Quindi, i "buchi di osservazione" non sono un trucco matematico, sono una realtà fisiologica. Noi siamo fatti per guardare a intermittenza.

5. Il Confine dell'Orizzonte

Il paper usa anche una bella metafora per parlare dei "confini" (come il confine tra giovane e vecchio, o tra piccolo e grande).
Immagina di camminare verso l'orizzonte. Non vedi mai il punto esatto in cui la terra finisce e il cielo inizia.
Secondo Tzouvaras, attraversiamo questi "orizzonti" proprio quando distogliamo lo sguardo.

  • Se guardassi il tuo amico ogni secondo, non noteresti mai le rughe che appaiono.
  • Ma quando lo rivedi dopo un anno (dopo un lungo "buco" di non-osservazione), noti che è invecchiato. Ha attraversato l'orizzonte della giovinezza mentre non lo guardavi.

In sintesi

Il paper ci dice che il Paradosso del Cumulo non è un problema della realtà, ma un problema del nostro modo di pensare la realtà come se la guardassimo sempre e per sempre.

La morale della favola:
Le cose cambiano in modo impercettibile mentre siamo distratti.

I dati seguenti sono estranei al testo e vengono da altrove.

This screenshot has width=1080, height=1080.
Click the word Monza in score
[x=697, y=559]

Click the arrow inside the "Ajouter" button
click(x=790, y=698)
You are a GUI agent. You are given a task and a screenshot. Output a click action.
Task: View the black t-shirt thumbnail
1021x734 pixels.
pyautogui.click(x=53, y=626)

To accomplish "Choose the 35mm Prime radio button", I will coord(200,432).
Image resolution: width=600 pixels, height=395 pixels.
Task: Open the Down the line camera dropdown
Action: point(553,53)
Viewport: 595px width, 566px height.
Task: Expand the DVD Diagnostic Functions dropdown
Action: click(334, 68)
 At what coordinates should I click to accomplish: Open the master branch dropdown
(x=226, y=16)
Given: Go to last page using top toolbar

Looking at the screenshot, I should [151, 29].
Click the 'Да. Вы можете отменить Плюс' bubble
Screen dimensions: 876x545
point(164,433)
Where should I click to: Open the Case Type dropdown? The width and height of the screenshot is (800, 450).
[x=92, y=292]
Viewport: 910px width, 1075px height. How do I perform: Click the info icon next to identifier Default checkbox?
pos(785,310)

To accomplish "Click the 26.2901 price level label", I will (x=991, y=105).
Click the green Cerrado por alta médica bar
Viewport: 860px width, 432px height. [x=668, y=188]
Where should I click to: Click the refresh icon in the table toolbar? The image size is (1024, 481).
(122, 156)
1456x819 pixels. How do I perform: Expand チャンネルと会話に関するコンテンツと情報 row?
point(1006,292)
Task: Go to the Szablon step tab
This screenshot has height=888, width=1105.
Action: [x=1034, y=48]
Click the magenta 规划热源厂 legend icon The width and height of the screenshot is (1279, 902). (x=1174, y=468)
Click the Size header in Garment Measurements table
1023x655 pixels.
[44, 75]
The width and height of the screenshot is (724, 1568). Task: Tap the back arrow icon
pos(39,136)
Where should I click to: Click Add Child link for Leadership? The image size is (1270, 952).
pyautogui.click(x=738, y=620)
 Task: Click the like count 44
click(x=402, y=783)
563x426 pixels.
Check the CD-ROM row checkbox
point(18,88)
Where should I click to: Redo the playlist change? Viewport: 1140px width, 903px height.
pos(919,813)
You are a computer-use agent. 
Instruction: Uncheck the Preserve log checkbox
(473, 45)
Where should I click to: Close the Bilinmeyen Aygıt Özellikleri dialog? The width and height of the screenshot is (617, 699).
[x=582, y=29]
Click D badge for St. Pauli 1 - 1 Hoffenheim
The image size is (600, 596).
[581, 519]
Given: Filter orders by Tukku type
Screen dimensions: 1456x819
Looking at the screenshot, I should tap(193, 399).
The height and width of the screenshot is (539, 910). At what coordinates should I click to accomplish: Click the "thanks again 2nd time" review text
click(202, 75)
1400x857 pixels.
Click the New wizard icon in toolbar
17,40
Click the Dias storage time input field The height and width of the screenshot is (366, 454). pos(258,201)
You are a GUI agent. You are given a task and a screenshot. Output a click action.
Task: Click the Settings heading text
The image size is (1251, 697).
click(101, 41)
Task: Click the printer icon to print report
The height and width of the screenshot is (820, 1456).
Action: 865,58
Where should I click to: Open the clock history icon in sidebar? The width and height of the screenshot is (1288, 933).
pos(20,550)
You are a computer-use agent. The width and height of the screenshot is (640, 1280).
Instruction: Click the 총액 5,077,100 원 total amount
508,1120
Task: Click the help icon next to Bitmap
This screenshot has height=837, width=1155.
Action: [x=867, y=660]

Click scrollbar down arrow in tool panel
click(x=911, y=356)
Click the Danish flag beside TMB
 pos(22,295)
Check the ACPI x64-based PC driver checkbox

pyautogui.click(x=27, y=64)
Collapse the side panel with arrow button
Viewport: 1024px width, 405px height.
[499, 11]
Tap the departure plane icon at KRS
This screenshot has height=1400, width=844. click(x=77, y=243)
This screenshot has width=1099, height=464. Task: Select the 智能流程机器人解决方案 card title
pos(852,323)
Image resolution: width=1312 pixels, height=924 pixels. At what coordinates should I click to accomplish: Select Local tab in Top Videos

Non c'è un momento magico in cui la pila di sabbia crolla o l'uomo diventa calvo mentre lo guardiamo. Il cambiamento avviene nel silenzio dei nostri occhi chiusi o distratti. Accettando che la nostra visione è interrotta, il paradosso svanisce: il confine non è un punto fisso, ma un salto che facciamo quando torniamo a guardare.